TEXT:
Wednesday, 14 December 2022

Rick And Morty Verses Cthulhu #1 - Oni Press

RICK AND MORTY VERSES CTHULHU No. 1, December 2022
“Re-uniting the Eisner-nominated creative team from Rick and Morty Verses Dungeons And Dragons”, this opening instalment of a four-part mini-series should easily please fans of both Cartoon Network's animated sitcom and the Lovecraft-inspired universe - the Cthulhu Mythos. Indeed, Jim Zub’s twenty-two-page plot makes repeated nods to all the numerous storytelling elements which have made the “sociopathic mad scientist” and Great Old One so indelibly etched into modern-day nerd culture, such as frantic battles with exotic-looking extra-terrestrials, and superstitious American hillbillies fending off a mass of eldritch horrors which have pooled together at the bottom of their farmstead’s well.

WHAT TO WORK ON:
a: Indicate whether each statement below agrees with the review, giving yes or no together with the deciding words of the review, quoted exactly. (i) The issue is the opening instalment of a four-part mini-series. (ii) Jim Zub's plot runs to thirty-two pages. (iii) The eldritch horrors have pooled together at the bottom of a farmstead's well.
b: Echo the review word for word, reproducing everything from "RICK AND MORTY VERSES CTHULHU No." down to "their farmstead’s well.".

DATA EXCERPT:
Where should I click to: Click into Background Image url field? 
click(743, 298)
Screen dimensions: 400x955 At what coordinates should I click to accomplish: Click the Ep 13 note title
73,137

ANSWERS TO THE TASKS:
a:
(i) Yes: "this opening instalment of a four-part mini-series"
(ii) No: "Jim Zub’s twenty-two-page plot"
(iii) Yes: "a mass of eldritch horrors which have pooled together at the bottom of their farmstead’s well"

b:
RICK AND MORTY VERSES CTHULHU No. 1, December 2022
“Re-uniting the Eisner-nominated creative team from Rick and Morty Verses Dungeons And Dragons”, this opening instalment of a four-part mini-series should easily please fans of both Cartoon Network's animated sitcom and the Lovecraft-inspired universe - the Cthulhu Mythos. Indeed, Jim Zub’s twenty-two-page plot makes repeated nods to all the numerous storytelling elements which have made the “sociopathic mad scientist” and Great Old One so indelibly etched into modern-day nerd culture, such as frantic battles with exotic-looking extra-terrestrials, and superstitious American hillbillies fending off a mass of eldritch horrors which have pooled together at the bottom of their farmstead’s well.